Vestígios de um Amor inocente (infantil)

Entro no carro e fecho a porta.
Olho pelo vidro que há entre nós e as lágrimas são inevitáveis.
Mas você não as vê. Ninguém, na verdade, as vê. Aprendi muito bem a disfarçar lágrimas com sorrisos e vazios com olhos esperançosos.
O carro parte e para trás fica você em seu vestido preto que eu amo.

Começa uma série de flashbacks, cenas em sépia de coisas que lembro por fotos e por fatos. E eventualmente, até alguns inexistentes, fruto de uma vontade muito grande, fruto de confusões que minha doentia e criativa produz.

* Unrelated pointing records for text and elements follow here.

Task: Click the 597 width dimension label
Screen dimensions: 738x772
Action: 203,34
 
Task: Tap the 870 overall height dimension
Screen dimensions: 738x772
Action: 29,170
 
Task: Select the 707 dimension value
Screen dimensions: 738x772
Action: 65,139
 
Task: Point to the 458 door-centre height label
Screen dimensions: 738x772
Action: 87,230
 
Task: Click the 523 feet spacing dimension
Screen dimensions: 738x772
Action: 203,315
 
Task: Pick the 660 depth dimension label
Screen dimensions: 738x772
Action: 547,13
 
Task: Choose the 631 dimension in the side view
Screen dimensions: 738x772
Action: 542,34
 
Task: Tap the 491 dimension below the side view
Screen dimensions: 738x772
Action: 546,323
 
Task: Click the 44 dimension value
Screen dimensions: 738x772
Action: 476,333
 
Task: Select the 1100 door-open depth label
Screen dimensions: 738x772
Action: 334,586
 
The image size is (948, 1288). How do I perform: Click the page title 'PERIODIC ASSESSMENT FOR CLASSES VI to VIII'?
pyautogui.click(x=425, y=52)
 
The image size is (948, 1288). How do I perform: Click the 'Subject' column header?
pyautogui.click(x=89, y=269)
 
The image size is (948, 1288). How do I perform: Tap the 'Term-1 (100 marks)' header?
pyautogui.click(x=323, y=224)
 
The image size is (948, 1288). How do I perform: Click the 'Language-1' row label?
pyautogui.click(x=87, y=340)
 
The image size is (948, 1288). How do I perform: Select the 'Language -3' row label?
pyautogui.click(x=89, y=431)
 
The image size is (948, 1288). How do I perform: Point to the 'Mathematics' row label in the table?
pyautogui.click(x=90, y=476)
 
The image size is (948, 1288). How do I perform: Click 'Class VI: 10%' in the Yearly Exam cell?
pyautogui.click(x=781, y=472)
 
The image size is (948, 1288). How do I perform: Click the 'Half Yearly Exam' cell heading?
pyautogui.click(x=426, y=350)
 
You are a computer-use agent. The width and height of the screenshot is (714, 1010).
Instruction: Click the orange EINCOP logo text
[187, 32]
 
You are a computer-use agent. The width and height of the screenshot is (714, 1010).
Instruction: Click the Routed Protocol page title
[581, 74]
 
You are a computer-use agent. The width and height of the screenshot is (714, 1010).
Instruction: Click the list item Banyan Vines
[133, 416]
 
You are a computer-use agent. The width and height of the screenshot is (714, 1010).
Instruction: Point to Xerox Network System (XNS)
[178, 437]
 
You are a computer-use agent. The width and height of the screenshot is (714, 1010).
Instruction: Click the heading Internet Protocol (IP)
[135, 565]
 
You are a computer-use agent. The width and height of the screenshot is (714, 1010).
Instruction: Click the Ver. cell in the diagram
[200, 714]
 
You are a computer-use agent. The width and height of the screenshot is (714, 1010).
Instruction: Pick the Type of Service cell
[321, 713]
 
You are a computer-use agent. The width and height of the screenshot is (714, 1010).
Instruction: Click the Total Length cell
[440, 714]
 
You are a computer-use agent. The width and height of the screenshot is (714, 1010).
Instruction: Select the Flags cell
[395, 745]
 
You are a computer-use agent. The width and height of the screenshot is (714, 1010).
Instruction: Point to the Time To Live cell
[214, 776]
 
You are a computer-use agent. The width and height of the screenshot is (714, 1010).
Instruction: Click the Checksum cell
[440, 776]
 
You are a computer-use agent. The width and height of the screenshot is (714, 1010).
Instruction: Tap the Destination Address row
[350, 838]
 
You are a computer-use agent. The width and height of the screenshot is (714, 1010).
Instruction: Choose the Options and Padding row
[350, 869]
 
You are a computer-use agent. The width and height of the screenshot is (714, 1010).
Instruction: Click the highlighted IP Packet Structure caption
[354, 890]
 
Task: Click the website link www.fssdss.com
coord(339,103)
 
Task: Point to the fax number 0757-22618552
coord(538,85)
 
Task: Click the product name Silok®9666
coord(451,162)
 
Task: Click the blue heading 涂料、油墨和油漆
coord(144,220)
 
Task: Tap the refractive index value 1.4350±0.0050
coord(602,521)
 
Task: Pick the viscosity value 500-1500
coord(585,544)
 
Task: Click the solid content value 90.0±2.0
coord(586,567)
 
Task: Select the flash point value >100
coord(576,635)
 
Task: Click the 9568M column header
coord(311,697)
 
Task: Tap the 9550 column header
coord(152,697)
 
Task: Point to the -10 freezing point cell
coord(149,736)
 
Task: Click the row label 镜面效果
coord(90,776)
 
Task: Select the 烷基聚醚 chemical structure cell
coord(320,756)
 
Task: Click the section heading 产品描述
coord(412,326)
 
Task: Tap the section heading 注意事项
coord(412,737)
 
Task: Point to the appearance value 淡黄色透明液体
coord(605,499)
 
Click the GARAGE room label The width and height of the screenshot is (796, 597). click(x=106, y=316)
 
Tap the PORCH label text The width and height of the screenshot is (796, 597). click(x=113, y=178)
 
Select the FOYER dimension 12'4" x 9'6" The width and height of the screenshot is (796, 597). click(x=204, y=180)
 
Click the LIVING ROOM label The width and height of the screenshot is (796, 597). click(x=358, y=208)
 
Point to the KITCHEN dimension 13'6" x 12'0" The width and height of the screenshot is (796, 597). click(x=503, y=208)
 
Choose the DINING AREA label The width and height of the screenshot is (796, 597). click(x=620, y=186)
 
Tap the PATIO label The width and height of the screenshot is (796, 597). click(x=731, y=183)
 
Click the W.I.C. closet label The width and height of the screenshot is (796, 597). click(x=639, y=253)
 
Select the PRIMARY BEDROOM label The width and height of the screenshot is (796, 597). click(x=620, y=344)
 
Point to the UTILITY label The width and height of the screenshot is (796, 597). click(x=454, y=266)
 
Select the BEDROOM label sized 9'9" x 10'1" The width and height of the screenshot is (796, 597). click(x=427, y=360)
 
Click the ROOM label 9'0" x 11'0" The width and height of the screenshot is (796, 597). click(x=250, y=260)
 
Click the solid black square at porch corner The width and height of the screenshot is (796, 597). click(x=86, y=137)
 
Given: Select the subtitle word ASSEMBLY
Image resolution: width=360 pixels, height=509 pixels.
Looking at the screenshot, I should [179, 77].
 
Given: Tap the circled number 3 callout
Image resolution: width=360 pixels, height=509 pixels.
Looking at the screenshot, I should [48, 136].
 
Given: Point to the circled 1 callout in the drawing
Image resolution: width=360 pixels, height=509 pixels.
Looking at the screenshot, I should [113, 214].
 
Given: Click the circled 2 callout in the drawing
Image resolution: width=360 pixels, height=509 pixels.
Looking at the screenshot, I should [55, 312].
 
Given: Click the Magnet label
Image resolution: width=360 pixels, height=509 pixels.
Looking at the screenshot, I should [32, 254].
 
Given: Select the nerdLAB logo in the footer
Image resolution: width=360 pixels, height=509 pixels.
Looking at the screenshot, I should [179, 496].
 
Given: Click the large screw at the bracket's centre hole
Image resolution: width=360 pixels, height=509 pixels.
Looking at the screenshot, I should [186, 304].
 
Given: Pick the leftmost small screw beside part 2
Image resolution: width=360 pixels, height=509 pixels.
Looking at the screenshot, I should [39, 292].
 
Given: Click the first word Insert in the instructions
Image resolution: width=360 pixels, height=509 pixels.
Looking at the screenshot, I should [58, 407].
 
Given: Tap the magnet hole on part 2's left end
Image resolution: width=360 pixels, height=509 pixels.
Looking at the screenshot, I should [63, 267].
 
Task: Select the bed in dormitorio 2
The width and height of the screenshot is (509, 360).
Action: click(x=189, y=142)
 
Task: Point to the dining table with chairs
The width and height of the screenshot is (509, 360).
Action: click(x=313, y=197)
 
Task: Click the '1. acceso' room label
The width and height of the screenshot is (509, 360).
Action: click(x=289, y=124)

Para trás ficam as fotos e as risadas, as alegrias e o silêncio. Todas as tardes animadas por piadas inúteis, baboseiras que só você atribui graça (talvez até por dó... sempre achei que você sabia de algo em mim que ninguém mais desconfiava), noites com conversas na cama e nasceres do sol, não observados por distração. Simplesmente ignoramos o mundo lá fora e nos concentramos em estarmos juntos, estarmos ali.
Inclusive, algo que sempre senti com você é que nosso silêncio sempre valeu mais que qualquer palavra. Nossas risadas valem mais que mil amizades e seus olhares valem mais que um milhão de abraços. Nossas palavras não são importantes, dão lugar aos beijinhos descompromissados e os flertes simplórios e inocentes.

Fica pra trás o ciúme não recíproco. As vontades não realizadas e os sonhos que continuaram sonhos. Talvez para sempre, talvez só por mais um longo ano.

Na realidade, o que ficou com a partida do carro foi meu coração, e toda a esperança e alegria infantil que ainda restava nele.